I'd really appreciate help from anyone. If there is something else I should say, please let me know.

/Daniel


----------



## win2kpro (Jul 19, 2005)

You left out one of the most important components. Please post the *EXACT* make and model of your power supply with a link to the unit.


----------



## Rich-M (May 3, 2006)

Same thought here is no mention of psu usually means underpowered generic mess for psu and that is what the issue sounds like as well, that or 20 pin generic psu with "adapter" or worse yet no adapter?


----------



## Arcadion (Sep 2, 2004)

I've seen this kind of problem happen if a USB socket is broken (e.g. someone has tried to plug something in upside-down, and kept pushing it until it finally fits), or if there is a little piece of metal in the socket shorting out, this will gradually drain power from the USB until it no longer works. Checking for mangled USB sockets is something I do as a matter of course with customers' computers, it's surprising how violent some people can be with them. You might also have something plugged into your USB that is drawing more power than the USB socket can supply, iPods are notorious for this.


----------



## danneax (Oct 26, 2007)

Hi again. Im sorry, but I feel a bit stupid now, but I'm not entirely sure about how to find out the model of my power supply...

Though I know the model of the "box" itself: it's called CO-8025,520W. I couldn't find a link in english, but here is one in swedish non the less: *http://www.multitronic.se/index.php?prod=CO-8025-C43*

I'm sorry if I'm making this hard for you guys, I really appreciate the effort!

As for the last post, I have always been very gentle with this computer since I use it mainly for graphical editing and I am the only one using it. I don't think usb-slot abuse is the case here XD.

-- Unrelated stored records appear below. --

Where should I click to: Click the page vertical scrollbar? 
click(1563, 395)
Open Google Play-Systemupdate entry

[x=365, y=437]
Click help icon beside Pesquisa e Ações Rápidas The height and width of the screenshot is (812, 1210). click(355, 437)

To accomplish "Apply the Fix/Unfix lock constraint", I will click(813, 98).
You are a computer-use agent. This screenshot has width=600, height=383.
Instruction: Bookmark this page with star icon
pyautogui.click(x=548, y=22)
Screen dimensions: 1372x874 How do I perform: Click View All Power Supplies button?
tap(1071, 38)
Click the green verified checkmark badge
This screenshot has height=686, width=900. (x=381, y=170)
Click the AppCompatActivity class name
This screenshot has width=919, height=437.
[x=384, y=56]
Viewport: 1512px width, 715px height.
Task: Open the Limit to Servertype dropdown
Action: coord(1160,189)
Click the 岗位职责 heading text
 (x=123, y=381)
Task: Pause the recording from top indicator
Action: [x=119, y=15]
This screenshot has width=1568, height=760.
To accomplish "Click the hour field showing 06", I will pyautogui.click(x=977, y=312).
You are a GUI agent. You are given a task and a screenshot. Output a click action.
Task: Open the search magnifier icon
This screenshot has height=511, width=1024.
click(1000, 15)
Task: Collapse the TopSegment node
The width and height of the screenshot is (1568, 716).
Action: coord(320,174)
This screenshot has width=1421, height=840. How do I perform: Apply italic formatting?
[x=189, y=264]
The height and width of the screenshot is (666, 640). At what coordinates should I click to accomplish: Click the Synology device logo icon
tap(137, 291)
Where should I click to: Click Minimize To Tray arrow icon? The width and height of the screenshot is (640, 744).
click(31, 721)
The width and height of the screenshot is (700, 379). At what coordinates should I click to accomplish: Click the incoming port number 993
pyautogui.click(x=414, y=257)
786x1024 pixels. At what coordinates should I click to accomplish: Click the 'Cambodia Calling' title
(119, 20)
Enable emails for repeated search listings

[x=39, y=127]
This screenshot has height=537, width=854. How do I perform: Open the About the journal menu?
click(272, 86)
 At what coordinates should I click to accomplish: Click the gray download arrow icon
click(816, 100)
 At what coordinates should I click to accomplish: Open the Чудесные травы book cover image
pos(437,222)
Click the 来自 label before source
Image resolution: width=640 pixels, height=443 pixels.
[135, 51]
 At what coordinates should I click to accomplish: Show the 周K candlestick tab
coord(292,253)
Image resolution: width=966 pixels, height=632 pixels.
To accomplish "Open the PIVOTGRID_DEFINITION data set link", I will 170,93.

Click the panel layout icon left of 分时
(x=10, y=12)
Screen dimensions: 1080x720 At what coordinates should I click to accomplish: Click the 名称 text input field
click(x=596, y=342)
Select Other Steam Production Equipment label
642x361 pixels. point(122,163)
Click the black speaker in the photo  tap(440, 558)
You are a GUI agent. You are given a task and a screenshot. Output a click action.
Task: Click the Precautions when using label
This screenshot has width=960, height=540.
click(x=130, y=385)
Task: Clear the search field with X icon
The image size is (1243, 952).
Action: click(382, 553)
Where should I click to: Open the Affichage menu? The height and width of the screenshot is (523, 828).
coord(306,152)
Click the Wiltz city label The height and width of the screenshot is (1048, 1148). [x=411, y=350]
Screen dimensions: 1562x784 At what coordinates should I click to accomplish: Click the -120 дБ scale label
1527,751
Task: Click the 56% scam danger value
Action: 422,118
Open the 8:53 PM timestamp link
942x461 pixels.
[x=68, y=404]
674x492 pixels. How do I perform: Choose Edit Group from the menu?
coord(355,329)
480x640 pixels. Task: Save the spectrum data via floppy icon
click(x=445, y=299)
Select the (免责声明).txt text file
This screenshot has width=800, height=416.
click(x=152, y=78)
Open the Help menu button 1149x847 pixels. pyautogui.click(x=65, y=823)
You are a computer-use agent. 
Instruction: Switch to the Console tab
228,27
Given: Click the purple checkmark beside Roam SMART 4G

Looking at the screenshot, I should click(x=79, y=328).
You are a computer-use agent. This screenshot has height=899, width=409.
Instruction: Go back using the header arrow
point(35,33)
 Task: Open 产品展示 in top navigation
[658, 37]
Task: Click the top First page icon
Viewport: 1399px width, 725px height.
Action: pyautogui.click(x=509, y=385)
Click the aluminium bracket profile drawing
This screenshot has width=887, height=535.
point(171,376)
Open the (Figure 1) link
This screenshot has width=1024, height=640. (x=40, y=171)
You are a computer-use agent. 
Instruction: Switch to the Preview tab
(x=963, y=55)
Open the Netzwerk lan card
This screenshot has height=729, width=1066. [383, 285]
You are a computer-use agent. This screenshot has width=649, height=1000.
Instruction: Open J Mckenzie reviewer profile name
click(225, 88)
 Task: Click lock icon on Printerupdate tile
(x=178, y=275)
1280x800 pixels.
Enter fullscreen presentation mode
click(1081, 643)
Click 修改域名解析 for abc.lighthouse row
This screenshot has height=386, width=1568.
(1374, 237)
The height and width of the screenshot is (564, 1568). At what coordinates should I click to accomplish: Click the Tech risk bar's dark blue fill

Though I plug in and unplug things to the two slots in the front quite frequently. Usb-flash drives and things like digital Wacom-pens are constantly being pulled in and out. Could it be that these slots simply have become worn down? It sounds strange since the computer only is about six months old.

P.S
Another strange thing happened when I started the computer this morning. I got an error message seemingly from my hard drive. It said something about a bunch of files being "larger than allowed". Im quite sure all the files were from a usb-stick long since disconnected. 
Anyway, the computer started to analyze the files and then started up Windows after about fifteen minutes. When I then tried to access the harddrive, it wouldn't let me. I got a message saying something like "the directory doesn't exist, try again". But I could still access all my files using the task manager. I then restarted the computer and since then everything works fine. The usb-ports now seem to work although the computer has been turned on for more than 12 hours.


----------



## win2kpro (Jul 19, 2005)

The power supply you have is made by Colors-It. I've been through their website before and they don't really give very good information on the units they produce. The units overall are very inexpensive and of generally poor quality.

From what you are describing, I believe the problem may well be that when the unit heats up to normal operating temperature (40-50C) the +5v voltage rail may be "dropping down" and not providing enough power to the USB ports.

If a USB was totally shorted the machine would not boot. You can test the power supply when the problem begins with a digital multimeter testing the leads on the main connector with the connector plugged in and the machine operating. Since there is so little information available about this power supply, is the main connector from the power supply that plugs into the motherboard a 20 pin or 24 pin connector?

I am attaching both a main connector pinout for a 20 pin and a 24 pin connector. Again, these pinouts show what the voltage should be on the power supply mainboard connector when it is plugged into the board with the machine operating. The voltages you especially want to test are the *RED* wires which are the +5v leads.


----------



## danneax (Oct 26, 2007)

OK... I'll see what I can do... I am a little bit afraid of starting to mess with the insides of my computer since I didn't build it myself, but I'll check it out. I might as well ask the people who built the machine since the warranty's still on. I'll check back with you guys after the weekend.

Thanks a bunch for your support. This site is great for guys like me who need a bit of support once in a while ;P


----------